Problem details: Please identify every line in the listing below that contains the string "resolution", and copy each one in full. Case counts.

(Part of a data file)

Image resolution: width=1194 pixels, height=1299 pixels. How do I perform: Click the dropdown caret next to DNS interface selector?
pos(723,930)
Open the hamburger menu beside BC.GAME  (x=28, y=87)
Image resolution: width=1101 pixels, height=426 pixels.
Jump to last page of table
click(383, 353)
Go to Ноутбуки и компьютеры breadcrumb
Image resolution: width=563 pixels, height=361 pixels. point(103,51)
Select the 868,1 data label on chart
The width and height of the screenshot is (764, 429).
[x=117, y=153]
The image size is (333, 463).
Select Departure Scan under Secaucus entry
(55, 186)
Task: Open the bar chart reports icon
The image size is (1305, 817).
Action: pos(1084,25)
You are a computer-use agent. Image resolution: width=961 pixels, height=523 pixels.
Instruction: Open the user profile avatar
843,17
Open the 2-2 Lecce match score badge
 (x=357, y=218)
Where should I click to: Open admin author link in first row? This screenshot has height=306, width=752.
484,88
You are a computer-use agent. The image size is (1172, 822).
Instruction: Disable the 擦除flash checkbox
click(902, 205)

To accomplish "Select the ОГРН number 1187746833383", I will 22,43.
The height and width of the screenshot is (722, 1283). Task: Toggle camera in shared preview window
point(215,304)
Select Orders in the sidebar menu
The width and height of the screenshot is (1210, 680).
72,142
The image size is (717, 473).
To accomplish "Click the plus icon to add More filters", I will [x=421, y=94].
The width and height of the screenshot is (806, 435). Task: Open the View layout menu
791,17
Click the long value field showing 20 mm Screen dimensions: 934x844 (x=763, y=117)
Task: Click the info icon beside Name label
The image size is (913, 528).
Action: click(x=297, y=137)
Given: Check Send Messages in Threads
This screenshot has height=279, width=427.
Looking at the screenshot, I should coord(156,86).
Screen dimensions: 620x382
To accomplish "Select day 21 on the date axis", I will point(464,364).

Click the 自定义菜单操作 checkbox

Answer for the task:
Image resolution: width=1194 pixels, height=1299 pixels. How do I perform: Click the dropdown caret next to DNS interface selector?
Image resolution: width=1101 pixels, height=426 pixels.
Image resolution: width=563 pixels, height=361 pixels. point(103,51)
You are a computer-use agent. Image resolution: width=961 pixels, height=523 pixels.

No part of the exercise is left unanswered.